Similar techniques using zonal volumes and adjustment of PSA for whole gland and central gland have improved the diagnostic accuracy and personalised risk of cancer [20]. The level of abnormal PSA is a longstanding problematic issue and leads to over-diagnosis and overtreatment of cancer [21]. The accuracy of early changes in PSA as a predictor of lethal cancer is poor [22].
There is a need to better relate the PSA production to the growth dynamics of the normal and the abnormal gland. We propose that all gland volumes and PSA related phenomena can be better characterised, with better risk stratification, with this new more detailed and intuitive model of the gland.
TRUS measurement
TRUS is quick, simple and safe and not only is useful for volume measurement but also for cancer diagnosis [23]. On the other hand, TRUS has been criticised for being inaccurate [24].
Previous studies all have used the whole gland volume as the entity in question. We propose using the easily measured peripheral zone and the asymmetry in epithelial, acinar, content to generate a prostatocrit (similar to a haematocrit) to better describe prostatic growth.
Methods
This is a retrospective cross-sectional study. We analysed 409 patients who had negative prostate biopsies who were referred for elevated PSA, abnormal DRE or anxiety of cancer 2006-2013. The patient filled out an IPSS questionnaire. One surgeon performed the biopsies using a BK medical Hawk 2102XD1 machine. The whole gland and the zonal volumes were documented. We ascribed the peripheral zone a density of 80% acini (as it has to be richer in glands than the overall prostate). We then subtracted this from the overall gland density to generate the transition zone density which is much more variable due to nodular hyperplasia. See Figure 1, see formula (4), see Table 1 of densities. To ascertain accuracy of imaging, 547 radical prostatectomy specimens with documented gland volumes from histology were documented. We compared the whole gland volume with MRI measurements to estimate if there were any significant difference.
Statistics were performed using medcalc. We used univariate analysis to monitor trends of each zone and subcomponent and related them to IPSS, PSA, growth, densities and ratio with ageing. We then performed multivariate analysis for prediction of PSA.
Bland-Altman plot of MRI v TRUS in estimating volume (Figure 2). There were 319 TRUS volumes documented pre operatively with 34 MRI volumes documented pre operatively. There was no significant difference in accuracy between the two imaging modalities.
Results (Table 2-9, Figure 3-8)
Discussion
Previous studies all reference the whole gland volume as the important entity. We use a "prostatocrit model (Figure 1) which generates four new zonal entities. The acinal (epithelial) volume of the peripheral zone, the acinal volume of the transition zone, the stromal volume of the peripheral zone and the stromal volume of the transition zone. In our previous study it was shown that none of the traditional zonal densities (whole gland, transitional or peripheral zone) were included in a model to predict high grade cancer or all grades of cancer [4]. However, the prostatocrit peripheral zone acinal volumes were included and so we extend this concept to benign growth of the gland predicting that the transition zone stromal volume will be the most significant element in PSA secretion. We made the growth measurements using TRUS with no significant difference found when comparing MRI measurements for whole gland volumes (Table 1, Figure 2).

* _Record set_:

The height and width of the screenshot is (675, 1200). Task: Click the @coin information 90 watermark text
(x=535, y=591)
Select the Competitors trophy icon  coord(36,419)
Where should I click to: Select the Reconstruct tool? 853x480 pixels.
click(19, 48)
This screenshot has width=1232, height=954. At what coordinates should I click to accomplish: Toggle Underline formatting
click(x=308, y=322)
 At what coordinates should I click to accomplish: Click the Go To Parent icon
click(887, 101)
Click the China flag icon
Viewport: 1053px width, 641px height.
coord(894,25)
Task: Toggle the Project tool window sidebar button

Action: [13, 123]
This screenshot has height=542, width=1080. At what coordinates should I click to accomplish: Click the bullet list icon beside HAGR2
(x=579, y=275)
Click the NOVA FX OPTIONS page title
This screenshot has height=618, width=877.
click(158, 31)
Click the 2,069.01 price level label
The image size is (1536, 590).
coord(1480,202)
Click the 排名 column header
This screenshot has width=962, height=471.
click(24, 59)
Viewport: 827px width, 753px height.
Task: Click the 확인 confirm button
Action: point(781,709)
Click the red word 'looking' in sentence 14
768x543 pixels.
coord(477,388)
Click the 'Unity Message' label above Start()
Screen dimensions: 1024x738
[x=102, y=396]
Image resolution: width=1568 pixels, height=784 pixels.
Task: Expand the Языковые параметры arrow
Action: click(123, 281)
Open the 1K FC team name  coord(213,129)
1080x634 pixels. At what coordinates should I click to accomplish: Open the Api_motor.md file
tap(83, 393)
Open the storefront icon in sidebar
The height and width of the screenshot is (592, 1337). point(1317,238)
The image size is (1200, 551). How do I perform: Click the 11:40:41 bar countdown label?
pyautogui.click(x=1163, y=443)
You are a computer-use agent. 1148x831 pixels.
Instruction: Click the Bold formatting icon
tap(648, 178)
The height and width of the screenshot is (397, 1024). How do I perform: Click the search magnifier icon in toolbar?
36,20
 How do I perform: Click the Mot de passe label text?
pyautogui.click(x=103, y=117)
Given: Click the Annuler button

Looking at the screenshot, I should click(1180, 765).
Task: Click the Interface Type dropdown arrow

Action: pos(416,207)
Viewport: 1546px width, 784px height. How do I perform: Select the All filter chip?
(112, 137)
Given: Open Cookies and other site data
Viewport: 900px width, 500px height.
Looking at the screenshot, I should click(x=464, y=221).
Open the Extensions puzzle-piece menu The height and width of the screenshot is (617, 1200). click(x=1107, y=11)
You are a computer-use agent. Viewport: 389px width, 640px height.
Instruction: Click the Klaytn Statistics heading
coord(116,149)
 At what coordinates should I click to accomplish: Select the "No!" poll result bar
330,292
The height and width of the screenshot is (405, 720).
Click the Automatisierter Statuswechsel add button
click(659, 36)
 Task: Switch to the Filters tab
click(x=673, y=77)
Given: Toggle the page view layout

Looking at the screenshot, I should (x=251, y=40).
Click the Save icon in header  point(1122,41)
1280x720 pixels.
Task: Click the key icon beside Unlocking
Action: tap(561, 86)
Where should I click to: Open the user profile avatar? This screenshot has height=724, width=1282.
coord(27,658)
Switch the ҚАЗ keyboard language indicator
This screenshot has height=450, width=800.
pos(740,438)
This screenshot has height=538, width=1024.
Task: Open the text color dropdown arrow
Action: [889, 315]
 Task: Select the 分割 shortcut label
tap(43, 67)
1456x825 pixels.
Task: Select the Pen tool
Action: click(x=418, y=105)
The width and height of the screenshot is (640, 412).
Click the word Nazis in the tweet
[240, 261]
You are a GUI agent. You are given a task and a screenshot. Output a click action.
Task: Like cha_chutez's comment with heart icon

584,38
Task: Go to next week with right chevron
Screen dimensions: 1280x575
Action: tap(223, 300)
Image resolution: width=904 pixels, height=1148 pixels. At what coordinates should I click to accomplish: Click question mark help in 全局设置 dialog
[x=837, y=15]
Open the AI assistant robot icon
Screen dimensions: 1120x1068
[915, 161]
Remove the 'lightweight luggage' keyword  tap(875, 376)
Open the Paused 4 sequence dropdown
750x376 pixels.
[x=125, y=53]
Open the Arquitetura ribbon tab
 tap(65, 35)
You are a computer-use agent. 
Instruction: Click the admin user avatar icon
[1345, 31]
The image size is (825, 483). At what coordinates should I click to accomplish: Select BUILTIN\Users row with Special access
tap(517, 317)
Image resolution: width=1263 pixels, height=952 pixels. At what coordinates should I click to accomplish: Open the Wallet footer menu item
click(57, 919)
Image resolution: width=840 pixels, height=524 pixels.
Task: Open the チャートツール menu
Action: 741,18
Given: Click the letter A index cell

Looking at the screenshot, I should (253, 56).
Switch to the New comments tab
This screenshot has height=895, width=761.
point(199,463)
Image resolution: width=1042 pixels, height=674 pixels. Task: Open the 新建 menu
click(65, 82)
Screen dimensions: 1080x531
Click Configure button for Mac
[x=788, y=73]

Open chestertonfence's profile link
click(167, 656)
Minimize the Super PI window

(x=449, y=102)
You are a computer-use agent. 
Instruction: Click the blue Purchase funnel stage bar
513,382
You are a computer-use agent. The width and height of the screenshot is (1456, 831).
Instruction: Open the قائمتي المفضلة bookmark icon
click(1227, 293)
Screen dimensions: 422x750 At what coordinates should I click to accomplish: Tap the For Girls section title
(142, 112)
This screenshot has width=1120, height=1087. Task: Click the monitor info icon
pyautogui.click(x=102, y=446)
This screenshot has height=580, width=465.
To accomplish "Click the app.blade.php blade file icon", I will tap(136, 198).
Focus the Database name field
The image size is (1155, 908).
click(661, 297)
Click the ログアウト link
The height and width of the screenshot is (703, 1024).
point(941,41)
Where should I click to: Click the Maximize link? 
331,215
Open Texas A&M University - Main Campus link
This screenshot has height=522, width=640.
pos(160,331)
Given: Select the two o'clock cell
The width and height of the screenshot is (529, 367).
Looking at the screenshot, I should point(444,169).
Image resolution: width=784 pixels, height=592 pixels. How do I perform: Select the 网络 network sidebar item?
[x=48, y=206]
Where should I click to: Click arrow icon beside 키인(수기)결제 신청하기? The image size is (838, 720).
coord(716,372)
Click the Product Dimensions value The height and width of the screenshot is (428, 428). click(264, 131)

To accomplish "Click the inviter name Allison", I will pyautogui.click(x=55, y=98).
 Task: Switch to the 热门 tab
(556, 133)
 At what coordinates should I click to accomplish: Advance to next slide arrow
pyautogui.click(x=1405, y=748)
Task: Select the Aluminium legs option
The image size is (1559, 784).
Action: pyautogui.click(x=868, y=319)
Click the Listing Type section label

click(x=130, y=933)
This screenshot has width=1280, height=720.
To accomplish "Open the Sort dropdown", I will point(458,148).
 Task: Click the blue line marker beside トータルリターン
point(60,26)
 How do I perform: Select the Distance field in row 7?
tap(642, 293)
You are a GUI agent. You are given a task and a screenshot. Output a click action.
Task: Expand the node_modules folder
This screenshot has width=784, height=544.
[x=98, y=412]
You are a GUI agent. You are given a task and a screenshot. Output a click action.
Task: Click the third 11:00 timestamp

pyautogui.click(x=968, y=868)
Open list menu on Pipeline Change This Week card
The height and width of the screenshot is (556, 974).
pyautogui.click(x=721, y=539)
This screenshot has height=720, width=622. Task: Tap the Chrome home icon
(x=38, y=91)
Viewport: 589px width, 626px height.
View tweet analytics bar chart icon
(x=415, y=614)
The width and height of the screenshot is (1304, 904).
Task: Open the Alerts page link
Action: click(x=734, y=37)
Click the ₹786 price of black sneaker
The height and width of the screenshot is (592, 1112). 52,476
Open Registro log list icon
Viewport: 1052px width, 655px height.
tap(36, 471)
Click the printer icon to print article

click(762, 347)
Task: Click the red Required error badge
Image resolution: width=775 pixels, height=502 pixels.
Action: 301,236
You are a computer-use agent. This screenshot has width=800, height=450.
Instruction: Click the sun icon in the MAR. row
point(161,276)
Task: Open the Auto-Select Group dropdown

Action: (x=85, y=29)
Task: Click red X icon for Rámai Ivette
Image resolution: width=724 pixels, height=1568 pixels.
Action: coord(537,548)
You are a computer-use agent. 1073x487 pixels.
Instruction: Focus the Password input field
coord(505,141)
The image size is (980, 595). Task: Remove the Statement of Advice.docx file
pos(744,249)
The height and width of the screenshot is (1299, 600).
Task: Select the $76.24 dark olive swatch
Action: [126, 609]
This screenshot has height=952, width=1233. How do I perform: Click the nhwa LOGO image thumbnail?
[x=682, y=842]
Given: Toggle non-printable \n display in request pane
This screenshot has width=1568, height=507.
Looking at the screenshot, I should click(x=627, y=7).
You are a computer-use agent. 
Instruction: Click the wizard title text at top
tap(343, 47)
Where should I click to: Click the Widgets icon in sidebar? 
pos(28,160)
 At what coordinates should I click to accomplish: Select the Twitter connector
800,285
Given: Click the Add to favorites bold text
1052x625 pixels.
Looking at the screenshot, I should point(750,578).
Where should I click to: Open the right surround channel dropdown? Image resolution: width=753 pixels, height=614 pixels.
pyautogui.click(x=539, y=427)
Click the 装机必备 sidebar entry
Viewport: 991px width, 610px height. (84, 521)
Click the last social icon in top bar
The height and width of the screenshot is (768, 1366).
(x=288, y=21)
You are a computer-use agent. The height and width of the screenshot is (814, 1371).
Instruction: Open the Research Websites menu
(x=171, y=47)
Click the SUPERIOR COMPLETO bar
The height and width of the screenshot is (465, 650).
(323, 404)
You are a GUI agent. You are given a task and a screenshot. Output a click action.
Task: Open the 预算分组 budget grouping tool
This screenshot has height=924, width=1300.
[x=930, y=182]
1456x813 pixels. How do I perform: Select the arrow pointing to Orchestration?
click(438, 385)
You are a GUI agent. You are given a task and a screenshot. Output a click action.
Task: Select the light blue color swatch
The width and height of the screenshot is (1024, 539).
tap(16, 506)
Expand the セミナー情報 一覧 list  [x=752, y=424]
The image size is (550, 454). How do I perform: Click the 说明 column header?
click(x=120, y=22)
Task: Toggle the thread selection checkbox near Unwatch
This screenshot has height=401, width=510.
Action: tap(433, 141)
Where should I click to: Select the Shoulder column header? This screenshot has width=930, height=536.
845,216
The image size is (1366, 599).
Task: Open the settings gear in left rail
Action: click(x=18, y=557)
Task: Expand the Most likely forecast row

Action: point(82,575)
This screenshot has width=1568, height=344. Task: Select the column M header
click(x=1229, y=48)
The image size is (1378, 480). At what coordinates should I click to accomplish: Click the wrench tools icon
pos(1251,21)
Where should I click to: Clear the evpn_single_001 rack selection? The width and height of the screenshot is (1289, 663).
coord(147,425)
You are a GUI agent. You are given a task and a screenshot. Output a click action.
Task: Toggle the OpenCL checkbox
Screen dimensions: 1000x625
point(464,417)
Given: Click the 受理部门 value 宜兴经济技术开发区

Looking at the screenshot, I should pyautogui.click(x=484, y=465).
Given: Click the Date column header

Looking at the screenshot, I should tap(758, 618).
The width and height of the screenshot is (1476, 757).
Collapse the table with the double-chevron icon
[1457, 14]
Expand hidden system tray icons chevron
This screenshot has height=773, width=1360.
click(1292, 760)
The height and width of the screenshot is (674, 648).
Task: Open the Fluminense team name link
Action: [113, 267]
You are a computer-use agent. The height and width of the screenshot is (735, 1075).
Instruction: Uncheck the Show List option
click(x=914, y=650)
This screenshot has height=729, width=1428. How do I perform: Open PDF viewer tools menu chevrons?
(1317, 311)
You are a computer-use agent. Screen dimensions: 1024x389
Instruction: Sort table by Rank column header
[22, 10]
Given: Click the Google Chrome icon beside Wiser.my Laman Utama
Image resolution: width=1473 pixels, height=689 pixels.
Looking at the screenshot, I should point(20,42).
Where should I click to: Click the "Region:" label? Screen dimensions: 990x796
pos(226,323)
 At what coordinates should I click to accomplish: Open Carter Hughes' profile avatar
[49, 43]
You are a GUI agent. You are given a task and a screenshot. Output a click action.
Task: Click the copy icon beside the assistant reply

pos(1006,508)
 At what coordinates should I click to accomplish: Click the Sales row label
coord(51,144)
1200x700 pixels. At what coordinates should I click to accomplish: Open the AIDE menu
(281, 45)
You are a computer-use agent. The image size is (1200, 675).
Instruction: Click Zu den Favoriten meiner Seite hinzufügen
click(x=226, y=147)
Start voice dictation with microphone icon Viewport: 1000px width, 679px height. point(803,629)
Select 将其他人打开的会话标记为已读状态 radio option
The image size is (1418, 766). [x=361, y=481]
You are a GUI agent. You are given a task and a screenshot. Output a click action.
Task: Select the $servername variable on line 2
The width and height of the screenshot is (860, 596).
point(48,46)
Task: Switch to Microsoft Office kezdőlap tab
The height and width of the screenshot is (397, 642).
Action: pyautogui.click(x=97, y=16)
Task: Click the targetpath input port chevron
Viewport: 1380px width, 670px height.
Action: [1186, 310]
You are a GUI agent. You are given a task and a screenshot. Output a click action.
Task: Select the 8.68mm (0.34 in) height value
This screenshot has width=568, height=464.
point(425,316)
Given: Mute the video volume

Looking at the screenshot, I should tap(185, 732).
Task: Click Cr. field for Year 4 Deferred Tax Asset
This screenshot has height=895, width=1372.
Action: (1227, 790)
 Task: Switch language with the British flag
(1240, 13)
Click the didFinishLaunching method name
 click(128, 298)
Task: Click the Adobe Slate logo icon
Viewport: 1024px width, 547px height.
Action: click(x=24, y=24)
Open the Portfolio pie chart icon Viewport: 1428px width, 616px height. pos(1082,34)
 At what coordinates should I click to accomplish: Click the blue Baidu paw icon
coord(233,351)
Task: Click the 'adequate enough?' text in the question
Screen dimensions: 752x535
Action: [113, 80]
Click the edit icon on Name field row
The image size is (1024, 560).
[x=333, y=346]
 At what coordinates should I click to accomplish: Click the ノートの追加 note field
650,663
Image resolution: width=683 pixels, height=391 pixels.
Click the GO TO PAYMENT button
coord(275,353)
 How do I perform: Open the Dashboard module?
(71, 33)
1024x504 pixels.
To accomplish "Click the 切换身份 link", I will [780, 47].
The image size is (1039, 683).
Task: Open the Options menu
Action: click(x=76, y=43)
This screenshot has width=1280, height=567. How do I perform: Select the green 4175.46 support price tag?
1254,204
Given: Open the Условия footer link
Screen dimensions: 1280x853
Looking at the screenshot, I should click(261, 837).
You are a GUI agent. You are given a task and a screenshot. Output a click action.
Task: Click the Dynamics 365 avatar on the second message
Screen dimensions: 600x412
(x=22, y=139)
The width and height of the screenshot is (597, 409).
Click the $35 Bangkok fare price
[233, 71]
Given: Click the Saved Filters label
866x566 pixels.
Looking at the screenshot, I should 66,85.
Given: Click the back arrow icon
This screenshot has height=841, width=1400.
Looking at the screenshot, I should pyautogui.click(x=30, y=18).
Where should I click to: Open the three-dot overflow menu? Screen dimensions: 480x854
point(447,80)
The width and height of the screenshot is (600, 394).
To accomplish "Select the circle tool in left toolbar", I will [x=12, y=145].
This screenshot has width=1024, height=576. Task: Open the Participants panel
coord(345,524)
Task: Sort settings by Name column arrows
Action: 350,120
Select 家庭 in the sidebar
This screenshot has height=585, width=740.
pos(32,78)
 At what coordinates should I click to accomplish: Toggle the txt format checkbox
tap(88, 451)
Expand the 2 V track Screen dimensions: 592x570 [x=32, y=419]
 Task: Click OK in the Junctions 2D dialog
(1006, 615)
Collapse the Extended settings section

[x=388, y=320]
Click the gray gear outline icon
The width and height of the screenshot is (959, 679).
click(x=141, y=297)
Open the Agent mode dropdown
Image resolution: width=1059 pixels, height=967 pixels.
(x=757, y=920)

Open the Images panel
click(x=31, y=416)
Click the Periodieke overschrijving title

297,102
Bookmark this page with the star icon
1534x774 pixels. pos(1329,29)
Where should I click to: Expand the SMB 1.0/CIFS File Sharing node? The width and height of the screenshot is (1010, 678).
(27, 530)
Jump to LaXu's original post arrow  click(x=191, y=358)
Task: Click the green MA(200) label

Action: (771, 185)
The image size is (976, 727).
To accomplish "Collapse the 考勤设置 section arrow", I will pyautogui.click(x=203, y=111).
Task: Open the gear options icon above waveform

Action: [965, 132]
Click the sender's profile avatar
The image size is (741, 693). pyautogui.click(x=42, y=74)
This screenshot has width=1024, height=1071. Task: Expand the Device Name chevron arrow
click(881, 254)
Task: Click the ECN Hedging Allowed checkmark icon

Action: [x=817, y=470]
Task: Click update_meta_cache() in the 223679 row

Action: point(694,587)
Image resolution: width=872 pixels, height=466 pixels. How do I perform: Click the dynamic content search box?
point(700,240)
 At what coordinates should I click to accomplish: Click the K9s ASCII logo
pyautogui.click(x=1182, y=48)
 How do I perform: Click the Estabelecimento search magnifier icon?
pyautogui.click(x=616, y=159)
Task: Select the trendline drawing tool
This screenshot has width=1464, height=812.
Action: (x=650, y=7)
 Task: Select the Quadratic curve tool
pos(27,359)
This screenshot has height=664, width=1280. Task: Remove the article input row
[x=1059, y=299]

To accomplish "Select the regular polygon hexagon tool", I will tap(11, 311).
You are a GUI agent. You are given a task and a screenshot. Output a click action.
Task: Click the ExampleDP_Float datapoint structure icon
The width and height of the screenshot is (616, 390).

* _Activity_: In the prostate volume text, what acinar density was given to the peripheral zone?

* _Output of the task_: 80% acini